中央本線・甲府駅に停車中の石油タンク列車中央本線・甲府駅に停車中の石油タンク列車。こういった車両や設備を、将来的に水素輸送に使えるかもしれない Photo by Wataya Miyatake

JR東海が抱える悩みは「地方」
ENEOSは石油輸送ルート活用を模索

 水素に関してJR東海が抱える悩みはずばり、地方にある。都市部では水素供給インフラがある程度の整ってきたものの、同社の非電化区間である高山本線や紀勢線などは名古屋市から離れ、かつ片道200kmほどもある長距離を走行する。

 これら区間で水素動力車両を運行するには、多量な水素を送り込み、MCHから水素を取り出す設備や、タンクローリーなどで地方の各拠点に供給し、トルエンを送り返す作業が必要となる。

 ここで、ENEOSの動向を振り返ってみよう。同社は以前から、既存の石油輸送ルートを活用したMCH輸送を模索している。JR南武線沿いや山梨県、長野県に住む人なら、緑色のタンクにENEOSのロゴが付いた石油タンク列車を知る人も多いだろう。あれで水素を運ぼうというのだ。

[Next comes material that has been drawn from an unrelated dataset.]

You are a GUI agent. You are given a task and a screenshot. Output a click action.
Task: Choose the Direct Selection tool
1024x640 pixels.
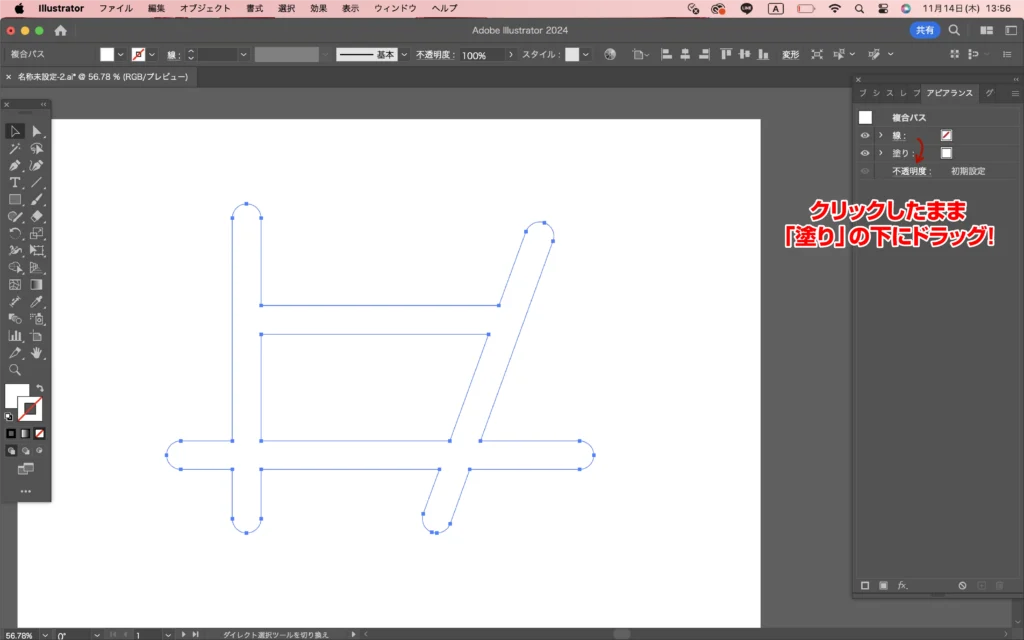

 もし、MCHの鉄道輸送が実現すれば、神奈川県・根岸のENEOS製油所~長野・南松本~三重県四日市・塩浜における貨物輸送網を生かして東海地区に運び込み、石油タンクを転用した設備で、日立がMCH→水素ガスへの変換を担い、タンクローリーで車両区(例えば高山本線なら美濃太田車両区)に運びこんで、“給水素”を行うことが可能になる。

 ただし、現時点では青写真に過ぎず、JR東海からはこういった具体的な輸送手段やルートは明らかにされていない。今後の3社の協業に期待したい。